Objective: Reproduce word for word the section of the excerpt on the special education lawsuit between "The legal nonprofit" and "no public schools.", inclusive.

Excerpt to read:
— start —
The legal nonprofit Becket Fund for Religious Liberty is representing the parents.

“It takes a special kind of chutzpah to deny Jewish kids with disabilities equal access to special education benefits,” said Eric Rassbach, vice president and senior counsel at Becket, in a statement. “California politicians can end this unlawful discrimination the easy way or the hard way. Either they change the law that is hurting children with disabilities, or they can shamefully fight in court for the right to discriminate.”

Becket noted last year’s Supreme Court decision that ruled Maine can’t exclude religious schools from a program that offers tuition for private education in rural towns where there are no public schools.

The American Civil Liberties Union, however, opposed this ruling — and with other groups such as the American Humanist Association, the Sikh Coalition, the Evangelical Lutheran Church in America, Catholics for Choice and the Baptist Joint Committee for Religious Liberty — filed an amicus brief, arguing that “the inclusion of religious instruction in public school funding, would knowingly coerce individuals since they cannot entirely dictate how their tax dollars are spent.”


In her dissent, Justice Sonia Sotomayor said the ruling “leads us to a place where separation of church and state becomes a constitutional violation.”

Becket noted that the Orthodox Union, which describes itself as the nation’s largest Orthodox Jewish umbrella organization, is supporting the effort “to protect religious parents, their children and religious schools’ right to access special education funding in the state of California.”
— end —
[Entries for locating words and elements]
— start —
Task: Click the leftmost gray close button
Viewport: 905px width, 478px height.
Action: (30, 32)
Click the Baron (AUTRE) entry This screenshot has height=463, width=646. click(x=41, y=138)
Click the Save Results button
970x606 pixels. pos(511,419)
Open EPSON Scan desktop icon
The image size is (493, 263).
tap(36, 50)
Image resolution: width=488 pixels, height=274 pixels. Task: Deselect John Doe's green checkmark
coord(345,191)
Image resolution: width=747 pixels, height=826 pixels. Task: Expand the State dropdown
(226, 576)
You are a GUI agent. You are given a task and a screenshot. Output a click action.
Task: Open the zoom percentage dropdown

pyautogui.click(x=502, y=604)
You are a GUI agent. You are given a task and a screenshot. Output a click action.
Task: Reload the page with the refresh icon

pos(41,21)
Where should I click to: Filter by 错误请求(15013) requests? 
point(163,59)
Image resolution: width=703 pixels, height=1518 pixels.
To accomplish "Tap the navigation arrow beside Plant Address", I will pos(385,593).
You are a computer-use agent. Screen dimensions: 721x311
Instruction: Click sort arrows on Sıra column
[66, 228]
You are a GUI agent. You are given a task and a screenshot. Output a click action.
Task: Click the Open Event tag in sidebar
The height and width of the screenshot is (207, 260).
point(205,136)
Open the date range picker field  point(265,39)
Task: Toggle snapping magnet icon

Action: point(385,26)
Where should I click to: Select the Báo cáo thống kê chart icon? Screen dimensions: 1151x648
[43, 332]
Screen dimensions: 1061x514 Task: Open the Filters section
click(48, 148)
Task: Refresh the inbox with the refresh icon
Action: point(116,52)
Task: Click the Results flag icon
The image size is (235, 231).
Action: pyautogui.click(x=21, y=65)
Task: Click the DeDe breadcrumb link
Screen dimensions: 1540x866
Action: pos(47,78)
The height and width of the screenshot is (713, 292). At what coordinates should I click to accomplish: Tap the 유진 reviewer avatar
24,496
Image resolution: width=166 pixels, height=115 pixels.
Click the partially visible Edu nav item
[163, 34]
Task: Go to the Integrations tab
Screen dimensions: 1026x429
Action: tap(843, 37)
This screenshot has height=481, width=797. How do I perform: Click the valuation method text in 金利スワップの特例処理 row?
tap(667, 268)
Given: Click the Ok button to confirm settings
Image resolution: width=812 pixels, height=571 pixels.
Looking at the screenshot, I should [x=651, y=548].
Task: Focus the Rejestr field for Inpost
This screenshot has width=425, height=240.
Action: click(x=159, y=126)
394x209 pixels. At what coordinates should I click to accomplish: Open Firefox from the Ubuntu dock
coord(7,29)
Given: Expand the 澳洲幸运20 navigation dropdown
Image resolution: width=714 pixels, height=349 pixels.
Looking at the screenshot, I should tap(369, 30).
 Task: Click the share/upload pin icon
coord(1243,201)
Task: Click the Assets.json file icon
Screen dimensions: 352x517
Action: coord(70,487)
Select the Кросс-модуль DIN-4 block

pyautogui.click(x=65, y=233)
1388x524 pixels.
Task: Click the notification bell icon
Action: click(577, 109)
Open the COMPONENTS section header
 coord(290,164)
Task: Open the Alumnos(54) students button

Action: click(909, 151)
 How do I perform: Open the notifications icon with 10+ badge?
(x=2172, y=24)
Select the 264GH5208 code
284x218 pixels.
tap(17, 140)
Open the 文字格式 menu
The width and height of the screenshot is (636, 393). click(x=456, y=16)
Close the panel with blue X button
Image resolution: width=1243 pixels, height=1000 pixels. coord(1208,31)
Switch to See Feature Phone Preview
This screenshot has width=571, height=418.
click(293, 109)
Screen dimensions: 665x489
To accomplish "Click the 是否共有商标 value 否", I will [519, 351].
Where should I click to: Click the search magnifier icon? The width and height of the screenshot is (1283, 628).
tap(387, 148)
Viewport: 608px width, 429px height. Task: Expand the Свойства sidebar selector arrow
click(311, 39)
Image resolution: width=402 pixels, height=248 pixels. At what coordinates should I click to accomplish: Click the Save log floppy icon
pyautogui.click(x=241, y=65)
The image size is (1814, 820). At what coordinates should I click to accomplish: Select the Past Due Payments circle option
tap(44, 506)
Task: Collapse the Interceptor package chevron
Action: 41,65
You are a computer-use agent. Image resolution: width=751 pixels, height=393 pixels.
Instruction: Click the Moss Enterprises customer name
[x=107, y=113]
— end —
Written response:
The legal nonprofit Becket Fund for Religious Liberty is representing the parents.

“It takes a special kind of chutzpah to deny Jewish kids with disabilities equal access to special education benefits,” said Eric Rassbach, vice president and senior counsel at Becket, in a statement. “California politicians can end this unlawful discrimination the easy way or the hard way. Either they change the law that is hurting children with disabilities, or they can shamefully fight in court for the right to discriminate.”

Becket noted last year’s Supreme Court decision that ruled Maine can’t exclude religious schools from a program that offers tuition for private education in rural towns where there are no public schools.